Gary Slaight (born February 15, 1951) is a Canadian broadcasting executive and philanthropist, most noted for his efforts to develop and support the Canadian music industry. He is currently the chief executive officer of Slaight Communications, a firm which is a minority investor in SiriusXM Canada, and of Slaight Music, a talent development and promotional firm which funds projects in artist development, music publishing and digital music distribution as well as serving as a key partner in the Juno Awards, the Polaris Music Prize, the Canadian Country Music Awards and the Prism Prize.

==Career==
The son of radio executive Allan Slaight, Gary Slaight began his career in the media department of McLaren Advertising, and worked in music promotion for Quality Records and WEA, before joining his father's company (then known as Slaight Broadcasting) in 1977 as program director of CILQ-FM (Q107). Although Slaight Broadcasting sold Q107 to Western International Communications in 1985, Gary Slaight remained with the station until 1987, when he rejoined his father's renamed Standard Broadcasting as program director of CKFM-FM and head of the company's radio division.

In his role as a radio program director, he was a passionate defender of Canadian content regulations, telling the media that most radio stations would likely not provide any airplay support to emerging Canadian musicians without the rule; in his role as head of Standard Radio, he launched one of Canada's first major commercial ventures into web broadcasting when nine Standard Radio stations launched webstreams in 2000 on what would eventually become Iceberg Radio.

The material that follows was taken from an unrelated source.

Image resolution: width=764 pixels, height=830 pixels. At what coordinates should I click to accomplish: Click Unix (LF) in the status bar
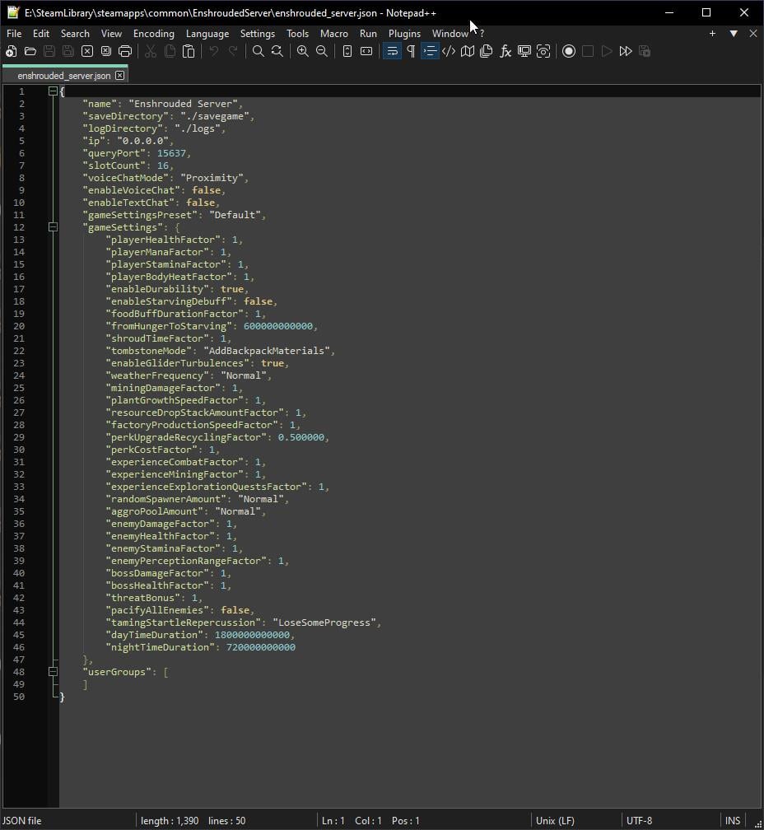coord(555,820)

He succeeded his father as president and CEO of Standard Broadcasting in 2000, holding this role until Standard sold all of its terrestrial radio assets to Astral Media in 2007. The remaining remnants of Standard Broadcasting, including Iceberg Radio and its minority stakes in SiriusXM Canada and other radio ownership groups, became the contemporary Slaight Communications.

As an active supporter of Canadian musical talent, he was also instrumental in the creation of the National Songwriting Contest, the Canadian Radio Music Awards, and the annual Homegrown Contest to promote and publicize emerging local bands through radio station "battle of the bands" contests in radio markets served by Standard Broadcasting.

Through the separate Slaight Family Foundation, he has also made philanthropic contributions to projects such as the Slaight Family Music Lab at the Canadian Film Centre, the Slaight Family Polaris Heritage Prize to honour classic Canadian albums released prior to the creation of the Polaris Music Prize, the renovation of Massey Hall, international development projects to improve access for women and girls in developing countries to health care, education and legal support, and Canadian food banks during the COVID-19 pandemic in Canada.

He has also been producer or executive producer of a number of films, including I Saw the Light, The Journey Is the Destination, Girl Unbound: The War to Be Her and Gordon Lightfoot: If You Could Read My Mind.

==Honours==
He was inducted into the Canadian Association of Broadcasters Hall of Fame in 2009, and was named a Member of the Order of Canada in 2014. He was the recipient of the Walt Grealis Special Achievement Award at the Juno Awards of 2012, and the Juno Humanitarian Award at the Juno Awards of 2018. In January 2024, he was appointed to the Order of Ontario.